Thanks for the info, John. I thought it might have something to do with 
that. If I get a chance I'll have to pick up that book - thanks for the 
suggestion! 

I see in the earlier BBB designs the GND_OSC wasn't connected to the main 
DGND. Only later were they connected (via those zero ohm resistors), and 
that apparently helped the BBB function better. To me it seems that would 
introduce more switching noise (as John put it) than leaving them not 
connected to DGND. I guess I'm a little confused about John's use of the 
word "isolated" ("If you don’t isolate the OSC gnd...") - were you 
suggesting the zero ohm resistors acted as isolation from digital ground in 
this case?

Gerald - do you mean that I could connect the GND_OSC net to the DGND net 
directly, or were you saying that I didn't need to connect those two at all 
(as in the earlier versions of the BBB)?

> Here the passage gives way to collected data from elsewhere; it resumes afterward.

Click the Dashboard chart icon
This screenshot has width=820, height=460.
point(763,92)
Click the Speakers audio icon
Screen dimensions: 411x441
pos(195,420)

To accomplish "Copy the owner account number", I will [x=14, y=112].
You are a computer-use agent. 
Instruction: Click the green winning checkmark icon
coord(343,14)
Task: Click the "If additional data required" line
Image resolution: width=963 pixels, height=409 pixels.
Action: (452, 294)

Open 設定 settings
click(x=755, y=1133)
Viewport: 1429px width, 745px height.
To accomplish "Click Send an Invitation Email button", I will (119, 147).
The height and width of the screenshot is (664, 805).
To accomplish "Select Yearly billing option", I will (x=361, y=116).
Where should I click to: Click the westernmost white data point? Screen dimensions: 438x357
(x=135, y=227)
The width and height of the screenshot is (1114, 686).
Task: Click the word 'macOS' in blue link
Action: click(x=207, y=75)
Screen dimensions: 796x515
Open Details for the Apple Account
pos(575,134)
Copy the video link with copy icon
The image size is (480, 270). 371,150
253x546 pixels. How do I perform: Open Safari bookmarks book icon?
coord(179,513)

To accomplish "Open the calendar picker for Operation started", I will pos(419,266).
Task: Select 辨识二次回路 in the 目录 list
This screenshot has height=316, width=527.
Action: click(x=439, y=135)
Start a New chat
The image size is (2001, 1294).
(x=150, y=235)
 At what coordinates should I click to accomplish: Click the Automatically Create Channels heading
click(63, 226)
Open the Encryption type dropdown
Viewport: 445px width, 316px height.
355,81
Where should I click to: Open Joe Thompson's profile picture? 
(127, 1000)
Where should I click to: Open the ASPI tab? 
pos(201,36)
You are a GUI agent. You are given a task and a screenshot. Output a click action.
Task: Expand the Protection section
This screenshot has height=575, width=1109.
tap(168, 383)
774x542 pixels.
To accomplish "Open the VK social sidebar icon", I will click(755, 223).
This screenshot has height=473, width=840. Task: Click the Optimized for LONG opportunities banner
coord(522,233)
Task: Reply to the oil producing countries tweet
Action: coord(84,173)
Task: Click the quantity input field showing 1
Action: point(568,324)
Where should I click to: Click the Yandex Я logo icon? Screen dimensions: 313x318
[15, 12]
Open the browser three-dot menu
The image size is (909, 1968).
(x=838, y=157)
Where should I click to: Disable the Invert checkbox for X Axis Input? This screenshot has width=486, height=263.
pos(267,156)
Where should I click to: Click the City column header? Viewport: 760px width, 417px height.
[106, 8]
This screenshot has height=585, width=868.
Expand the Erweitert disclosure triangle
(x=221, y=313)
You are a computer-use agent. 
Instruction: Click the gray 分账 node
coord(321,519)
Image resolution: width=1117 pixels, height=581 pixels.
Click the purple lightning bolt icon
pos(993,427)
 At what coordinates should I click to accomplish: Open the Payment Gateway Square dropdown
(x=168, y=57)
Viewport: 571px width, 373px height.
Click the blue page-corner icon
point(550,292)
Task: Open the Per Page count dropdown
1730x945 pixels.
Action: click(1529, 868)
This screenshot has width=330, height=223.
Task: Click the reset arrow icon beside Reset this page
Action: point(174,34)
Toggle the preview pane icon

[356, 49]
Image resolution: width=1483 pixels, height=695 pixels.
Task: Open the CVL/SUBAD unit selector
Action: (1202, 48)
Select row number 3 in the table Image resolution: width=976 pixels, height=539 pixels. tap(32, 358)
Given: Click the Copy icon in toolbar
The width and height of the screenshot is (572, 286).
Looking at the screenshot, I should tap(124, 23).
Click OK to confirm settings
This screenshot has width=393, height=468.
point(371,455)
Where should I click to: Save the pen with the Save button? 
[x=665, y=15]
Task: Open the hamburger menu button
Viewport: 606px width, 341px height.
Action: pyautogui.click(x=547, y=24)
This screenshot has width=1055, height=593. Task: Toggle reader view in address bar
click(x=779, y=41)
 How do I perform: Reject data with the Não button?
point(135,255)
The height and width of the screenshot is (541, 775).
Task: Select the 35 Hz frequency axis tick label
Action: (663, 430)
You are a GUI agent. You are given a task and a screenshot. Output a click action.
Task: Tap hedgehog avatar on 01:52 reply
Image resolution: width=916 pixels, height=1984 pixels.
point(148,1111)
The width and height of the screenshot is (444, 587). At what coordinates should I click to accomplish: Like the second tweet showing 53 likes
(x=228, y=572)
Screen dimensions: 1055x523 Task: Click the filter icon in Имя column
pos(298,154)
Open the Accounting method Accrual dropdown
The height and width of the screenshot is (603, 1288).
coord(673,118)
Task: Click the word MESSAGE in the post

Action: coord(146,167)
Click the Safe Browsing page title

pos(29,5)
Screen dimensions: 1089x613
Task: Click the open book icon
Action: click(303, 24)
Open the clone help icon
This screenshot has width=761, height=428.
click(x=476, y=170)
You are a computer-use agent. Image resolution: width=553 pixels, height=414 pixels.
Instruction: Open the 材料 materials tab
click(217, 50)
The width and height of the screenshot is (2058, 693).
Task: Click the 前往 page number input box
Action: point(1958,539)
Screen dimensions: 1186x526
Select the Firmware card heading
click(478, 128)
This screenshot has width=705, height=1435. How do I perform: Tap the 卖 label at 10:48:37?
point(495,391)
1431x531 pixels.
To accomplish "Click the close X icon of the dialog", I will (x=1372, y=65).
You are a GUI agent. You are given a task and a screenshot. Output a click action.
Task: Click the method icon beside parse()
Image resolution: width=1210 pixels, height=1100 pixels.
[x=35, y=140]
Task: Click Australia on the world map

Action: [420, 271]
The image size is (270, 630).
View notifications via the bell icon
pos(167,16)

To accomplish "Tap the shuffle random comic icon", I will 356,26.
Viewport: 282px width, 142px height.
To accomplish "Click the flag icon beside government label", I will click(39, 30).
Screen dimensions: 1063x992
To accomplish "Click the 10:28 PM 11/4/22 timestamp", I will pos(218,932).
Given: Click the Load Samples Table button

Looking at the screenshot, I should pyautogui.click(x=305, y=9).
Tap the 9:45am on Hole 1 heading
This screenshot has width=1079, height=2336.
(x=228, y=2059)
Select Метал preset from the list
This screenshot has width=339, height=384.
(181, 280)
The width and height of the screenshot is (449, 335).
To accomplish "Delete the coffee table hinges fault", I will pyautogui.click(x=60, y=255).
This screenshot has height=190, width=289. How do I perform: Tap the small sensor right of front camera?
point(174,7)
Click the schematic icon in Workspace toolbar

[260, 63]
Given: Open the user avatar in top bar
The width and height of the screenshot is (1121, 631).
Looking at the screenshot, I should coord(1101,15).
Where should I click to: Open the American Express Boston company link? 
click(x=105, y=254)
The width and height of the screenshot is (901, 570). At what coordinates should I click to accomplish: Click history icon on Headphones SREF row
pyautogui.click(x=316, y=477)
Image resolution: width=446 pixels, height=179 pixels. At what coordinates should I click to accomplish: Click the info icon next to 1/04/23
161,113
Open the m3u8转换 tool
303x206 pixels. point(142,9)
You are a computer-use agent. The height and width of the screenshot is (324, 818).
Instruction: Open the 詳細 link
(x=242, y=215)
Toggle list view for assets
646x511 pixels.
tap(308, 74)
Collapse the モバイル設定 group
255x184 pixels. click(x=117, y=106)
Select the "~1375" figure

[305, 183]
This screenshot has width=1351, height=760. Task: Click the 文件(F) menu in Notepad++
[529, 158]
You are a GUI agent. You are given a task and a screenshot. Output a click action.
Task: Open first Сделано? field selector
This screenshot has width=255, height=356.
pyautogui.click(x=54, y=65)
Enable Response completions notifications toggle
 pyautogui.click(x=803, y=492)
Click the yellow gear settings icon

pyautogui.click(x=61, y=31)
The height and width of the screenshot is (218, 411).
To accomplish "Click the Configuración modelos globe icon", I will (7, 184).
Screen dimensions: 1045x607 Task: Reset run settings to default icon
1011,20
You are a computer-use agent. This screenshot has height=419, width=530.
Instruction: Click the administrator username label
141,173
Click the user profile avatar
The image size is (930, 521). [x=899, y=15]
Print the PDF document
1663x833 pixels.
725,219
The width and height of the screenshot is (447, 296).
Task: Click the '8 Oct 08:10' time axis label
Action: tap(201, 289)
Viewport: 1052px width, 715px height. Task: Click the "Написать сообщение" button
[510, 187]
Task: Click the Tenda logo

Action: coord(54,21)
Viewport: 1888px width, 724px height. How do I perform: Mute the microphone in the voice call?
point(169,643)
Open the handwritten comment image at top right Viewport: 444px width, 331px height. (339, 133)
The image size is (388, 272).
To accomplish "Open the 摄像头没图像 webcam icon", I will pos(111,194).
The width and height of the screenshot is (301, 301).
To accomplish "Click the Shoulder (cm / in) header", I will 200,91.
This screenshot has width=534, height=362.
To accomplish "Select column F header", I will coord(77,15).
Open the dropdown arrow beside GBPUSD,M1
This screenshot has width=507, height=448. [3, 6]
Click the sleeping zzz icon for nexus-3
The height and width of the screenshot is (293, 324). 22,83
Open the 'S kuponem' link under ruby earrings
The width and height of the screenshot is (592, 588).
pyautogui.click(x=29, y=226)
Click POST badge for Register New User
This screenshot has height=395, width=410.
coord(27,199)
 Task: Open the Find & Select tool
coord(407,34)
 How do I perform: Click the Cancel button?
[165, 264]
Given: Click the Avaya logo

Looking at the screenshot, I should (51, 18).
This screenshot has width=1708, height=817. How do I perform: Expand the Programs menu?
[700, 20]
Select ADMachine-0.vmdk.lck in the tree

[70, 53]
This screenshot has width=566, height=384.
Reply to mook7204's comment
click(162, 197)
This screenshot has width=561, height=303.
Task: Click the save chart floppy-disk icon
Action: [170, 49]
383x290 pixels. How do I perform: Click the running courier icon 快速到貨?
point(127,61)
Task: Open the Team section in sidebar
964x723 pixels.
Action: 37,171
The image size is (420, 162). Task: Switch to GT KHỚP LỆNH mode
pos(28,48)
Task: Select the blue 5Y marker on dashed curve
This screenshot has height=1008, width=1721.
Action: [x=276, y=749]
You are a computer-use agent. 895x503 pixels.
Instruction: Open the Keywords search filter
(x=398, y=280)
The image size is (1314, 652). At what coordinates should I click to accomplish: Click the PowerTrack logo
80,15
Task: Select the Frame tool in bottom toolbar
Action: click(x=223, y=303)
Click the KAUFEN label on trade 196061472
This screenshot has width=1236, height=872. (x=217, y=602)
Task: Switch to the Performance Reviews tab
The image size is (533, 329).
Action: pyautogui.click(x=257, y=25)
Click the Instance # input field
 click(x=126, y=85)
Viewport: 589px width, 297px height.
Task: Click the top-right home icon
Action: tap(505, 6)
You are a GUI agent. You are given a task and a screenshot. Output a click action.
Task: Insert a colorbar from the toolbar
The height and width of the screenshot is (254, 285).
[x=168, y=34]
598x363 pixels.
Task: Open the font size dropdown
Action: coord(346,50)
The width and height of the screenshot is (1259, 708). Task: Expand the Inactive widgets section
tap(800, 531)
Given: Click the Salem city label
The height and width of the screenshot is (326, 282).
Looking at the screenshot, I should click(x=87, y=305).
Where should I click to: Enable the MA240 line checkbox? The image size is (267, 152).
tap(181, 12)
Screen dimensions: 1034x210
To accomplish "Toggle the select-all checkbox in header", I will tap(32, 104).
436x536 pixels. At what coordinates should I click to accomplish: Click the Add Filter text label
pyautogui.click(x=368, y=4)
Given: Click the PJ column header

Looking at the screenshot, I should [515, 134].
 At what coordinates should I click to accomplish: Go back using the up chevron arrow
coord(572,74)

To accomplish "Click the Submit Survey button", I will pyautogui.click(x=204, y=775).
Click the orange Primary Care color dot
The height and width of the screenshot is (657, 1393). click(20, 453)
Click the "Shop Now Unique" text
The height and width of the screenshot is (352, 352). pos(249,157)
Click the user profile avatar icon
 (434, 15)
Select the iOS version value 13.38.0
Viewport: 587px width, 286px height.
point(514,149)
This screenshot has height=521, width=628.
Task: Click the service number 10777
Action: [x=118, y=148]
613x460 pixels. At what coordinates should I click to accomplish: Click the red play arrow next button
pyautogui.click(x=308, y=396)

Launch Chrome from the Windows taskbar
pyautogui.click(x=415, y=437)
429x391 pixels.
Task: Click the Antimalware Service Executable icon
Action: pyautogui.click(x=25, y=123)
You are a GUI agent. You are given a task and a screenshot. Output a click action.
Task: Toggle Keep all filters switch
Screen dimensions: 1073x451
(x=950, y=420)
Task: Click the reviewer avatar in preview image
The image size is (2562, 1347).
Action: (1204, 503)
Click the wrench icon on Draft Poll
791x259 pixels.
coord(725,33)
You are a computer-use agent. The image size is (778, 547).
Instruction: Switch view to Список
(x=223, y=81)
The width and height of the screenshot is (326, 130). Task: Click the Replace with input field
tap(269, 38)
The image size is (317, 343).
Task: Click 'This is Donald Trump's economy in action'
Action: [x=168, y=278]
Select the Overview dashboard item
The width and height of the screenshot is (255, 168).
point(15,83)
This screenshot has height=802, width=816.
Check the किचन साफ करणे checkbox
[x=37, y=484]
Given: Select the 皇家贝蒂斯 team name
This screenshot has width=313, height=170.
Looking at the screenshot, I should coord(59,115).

What's the reason for having the 
resistors on the BBB if they're not needed? I was speculating that maybe 
you weren't initially sure if connecting the ground nets together would 
solve the "ground bounce" problem or maybe introduce worse problems, so you 
used those resistors to allow yourself the ability to leave them 
unpopulated in the event that it caused more issues than it solved (rather 
than re-spin new boards without the connection at all).